What you will do. The output is the lines below from the one with "The image size is (984, 568)." through the one with "Click the string", both included, printed exactly and with no other line.

Dataset entries.
—————

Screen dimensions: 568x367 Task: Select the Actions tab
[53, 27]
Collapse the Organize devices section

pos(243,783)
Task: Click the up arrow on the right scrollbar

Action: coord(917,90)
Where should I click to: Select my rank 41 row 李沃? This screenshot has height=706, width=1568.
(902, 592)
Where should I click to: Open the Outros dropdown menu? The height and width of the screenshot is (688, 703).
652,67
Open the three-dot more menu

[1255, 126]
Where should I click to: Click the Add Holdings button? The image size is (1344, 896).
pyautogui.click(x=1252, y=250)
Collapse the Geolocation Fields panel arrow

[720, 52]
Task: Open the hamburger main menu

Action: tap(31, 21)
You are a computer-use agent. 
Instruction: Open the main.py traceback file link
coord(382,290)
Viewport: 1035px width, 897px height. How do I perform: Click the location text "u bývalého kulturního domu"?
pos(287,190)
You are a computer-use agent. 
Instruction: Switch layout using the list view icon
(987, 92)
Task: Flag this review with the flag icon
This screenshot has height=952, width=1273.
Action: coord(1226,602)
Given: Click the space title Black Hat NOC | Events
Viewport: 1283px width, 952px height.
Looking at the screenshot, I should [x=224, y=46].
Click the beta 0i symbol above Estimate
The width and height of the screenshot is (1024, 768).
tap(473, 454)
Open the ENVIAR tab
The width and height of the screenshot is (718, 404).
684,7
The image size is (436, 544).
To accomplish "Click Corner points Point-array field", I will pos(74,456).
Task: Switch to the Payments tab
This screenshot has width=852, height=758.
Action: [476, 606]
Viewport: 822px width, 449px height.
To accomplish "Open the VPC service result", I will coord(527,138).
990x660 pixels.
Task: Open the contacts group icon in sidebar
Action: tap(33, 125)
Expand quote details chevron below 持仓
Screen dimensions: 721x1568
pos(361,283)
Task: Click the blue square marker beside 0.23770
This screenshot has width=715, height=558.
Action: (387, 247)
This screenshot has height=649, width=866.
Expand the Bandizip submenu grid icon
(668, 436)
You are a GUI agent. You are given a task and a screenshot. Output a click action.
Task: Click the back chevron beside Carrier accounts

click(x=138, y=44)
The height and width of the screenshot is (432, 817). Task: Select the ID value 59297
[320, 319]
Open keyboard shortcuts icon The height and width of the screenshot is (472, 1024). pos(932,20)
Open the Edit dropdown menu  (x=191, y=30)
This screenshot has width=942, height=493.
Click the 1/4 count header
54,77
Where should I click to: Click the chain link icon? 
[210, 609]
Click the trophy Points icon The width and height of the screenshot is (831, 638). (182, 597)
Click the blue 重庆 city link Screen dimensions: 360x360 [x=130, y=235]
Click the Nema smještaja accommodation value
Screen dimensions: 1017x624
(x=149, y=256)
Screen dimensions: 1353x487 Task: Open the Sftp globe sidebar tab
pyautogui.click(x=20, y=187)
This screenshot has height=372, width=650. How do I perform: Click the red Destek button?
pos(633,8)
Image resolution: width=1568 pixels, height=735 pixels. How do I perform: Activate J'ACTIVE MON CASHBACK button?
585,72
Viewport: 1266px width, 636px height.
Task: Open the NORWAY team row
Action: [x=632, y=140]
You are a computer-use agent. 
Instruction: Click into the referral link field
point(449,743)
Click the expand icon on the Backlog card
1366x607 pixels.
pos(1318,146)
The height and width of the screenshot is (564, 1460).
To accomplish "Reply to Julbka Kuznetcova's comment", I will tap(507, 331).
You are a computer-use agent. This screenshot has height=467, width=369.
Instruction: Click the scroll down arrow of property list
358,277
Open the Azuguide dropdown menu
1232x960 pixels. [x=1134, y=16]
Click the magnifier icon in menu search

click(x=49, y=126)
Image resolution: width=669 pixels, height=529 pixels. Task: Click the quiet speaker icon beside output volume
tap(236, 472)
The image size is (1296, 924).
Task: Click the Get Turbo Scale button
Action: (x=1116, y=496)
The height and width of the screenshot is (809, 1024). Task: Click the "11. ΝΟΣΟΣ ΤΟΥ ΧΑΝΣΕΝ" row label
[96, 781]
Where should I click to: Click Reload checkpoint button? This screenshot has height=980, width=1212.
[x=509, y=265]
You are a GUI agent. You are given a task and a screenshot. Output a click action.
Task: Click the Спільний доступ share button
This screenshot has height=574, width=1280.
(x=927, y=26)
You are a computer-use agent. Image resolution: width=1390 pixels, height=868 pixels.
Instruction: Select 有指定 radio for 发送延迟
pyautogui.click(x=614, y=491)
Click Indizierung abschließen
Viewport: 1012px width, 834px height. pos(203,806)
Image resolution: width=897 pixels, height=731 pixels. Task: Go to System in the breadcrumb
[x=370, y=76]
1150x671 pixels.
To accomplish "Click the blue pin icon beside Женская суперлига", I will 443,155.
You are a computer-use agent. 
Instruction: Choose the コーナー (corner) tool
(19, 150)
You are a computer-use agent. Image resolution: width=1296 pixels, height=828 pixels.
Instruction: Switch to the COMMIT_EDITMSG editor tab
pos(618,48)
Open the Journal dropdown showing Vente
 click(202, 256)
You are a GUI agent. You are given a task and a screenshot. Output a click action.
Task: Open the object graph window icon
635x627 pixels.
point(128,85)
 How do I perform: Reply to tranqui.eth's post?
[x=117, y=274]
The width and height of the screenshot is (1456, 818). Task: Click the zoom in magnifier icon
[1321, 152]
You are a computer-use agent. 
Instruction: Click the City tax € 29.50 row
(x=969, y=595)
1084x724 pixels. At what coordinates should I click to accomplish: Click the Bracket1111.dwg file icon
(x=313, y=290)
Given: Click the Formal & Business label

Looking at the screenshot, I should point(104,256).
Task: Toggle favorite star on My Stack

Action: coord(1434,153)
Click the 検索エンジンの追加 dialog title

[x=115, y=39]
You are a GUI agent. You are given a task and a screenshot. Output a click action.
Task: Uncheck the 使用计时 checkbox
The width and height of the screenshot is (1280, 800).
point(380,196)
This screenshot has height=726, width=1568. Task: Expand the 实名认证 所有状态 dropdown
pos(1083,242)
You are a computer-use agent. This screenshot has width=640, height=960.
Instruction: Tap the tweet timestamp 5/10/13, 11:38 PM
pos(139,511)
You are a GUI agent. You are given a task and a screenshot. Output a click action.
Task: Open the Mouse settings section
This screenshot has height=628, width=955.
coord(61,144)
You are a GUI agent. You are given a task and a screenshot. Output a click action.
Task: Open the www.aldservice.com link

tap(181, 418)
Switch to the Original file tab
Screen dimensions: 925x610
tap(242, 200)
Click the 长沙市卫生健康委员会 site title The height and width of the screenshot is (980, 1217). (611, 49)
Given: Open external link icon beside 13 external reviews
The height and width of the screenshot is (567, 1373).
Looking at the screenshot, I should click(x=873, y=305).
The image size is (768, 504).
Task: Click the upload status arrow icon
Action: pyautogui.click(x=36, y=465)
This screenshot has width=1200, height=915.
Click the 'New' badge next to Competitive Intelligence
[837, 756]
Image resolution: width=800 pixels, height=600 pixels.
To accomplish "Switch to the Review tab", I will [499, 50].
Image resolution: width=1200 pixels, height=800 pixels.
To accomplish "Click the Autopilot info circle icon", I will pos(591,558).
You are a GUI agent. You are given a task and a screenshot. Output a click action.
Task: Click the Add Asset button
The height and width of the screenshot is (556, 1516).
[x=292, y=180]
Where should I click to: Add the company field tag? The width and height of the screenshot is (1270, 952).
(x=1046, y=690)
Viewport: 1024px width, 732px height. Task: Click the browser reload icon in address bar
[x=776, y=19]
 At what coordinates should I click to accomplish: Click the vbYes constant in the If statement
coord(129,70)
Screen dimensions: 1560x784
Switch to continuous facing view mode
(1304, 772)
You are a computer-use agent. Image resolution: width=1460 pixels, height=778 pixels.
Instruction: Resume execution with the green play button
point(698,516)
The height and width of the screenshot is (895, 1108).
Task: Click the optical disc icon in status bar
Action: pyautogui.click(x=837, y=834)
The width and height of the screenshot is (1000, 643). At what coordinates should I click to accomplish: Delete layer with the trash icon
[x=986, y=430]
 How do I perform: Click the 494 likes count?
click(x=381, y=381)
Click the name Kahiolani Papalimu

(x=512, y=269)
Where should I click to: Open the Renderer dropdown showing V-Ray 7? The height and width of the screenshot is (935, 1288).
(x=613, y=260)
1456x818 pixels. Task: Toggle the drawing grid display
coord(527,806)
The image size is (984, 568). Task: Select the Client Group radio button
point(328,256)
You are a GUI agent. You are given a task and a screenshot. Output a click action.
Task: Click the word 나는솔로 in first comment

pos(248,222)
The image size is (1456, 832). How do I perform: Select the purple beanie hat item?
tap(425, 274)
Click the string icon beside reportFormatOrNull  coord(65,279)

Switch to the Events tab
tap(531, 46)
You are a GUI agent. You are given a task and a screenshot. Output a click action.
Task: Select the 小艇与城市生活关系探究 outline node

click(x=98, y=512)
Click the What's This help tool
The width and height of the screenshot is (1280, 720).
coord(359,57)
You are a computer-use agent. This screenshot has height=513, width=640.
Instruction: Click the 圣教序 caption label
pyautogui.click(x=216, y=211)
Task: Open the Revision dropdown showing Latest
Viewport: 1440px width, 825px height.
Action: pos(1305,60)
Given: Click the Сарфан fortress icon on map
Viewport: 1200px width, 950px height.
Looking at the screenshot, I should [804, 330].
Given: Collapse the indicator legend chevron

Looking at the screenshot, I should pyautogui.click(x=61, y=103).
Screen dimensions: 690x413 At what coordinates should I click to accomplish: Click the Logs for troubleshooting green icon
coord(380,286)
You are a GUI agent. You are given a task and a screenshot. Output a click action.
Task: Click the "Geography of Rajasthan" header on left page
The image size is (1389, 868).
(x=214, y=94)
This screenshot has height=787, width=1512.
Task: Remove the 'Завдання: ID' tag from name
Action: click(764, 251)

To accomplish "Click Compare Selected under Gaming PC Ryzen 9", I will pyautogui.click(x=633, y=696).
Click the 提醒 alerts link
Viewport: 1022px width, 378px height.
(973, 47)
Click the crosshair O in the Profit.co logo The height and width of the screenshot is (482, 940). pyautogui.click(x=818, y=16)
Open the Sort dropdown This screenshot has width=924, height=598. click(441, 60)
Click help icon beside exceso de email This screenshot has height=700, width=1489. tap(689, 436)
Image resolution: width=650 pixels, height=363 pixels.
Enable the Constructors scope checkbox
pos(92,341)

—————

Solution to this exercise.
The image size is (984, 568). Task: Select the Client Group radio button
point(328,256)
You are a GUI agent. You are given a task and a screenshot. Output a click action.
Task: Click the word 나는솔로 in first comment

pos(248,222)
The image size is (1456, 832). How do I perform: Select the purple beanie hat item?
tap(425, 274)
Click the string icon beside reportFormatOrNull  coord(65,279)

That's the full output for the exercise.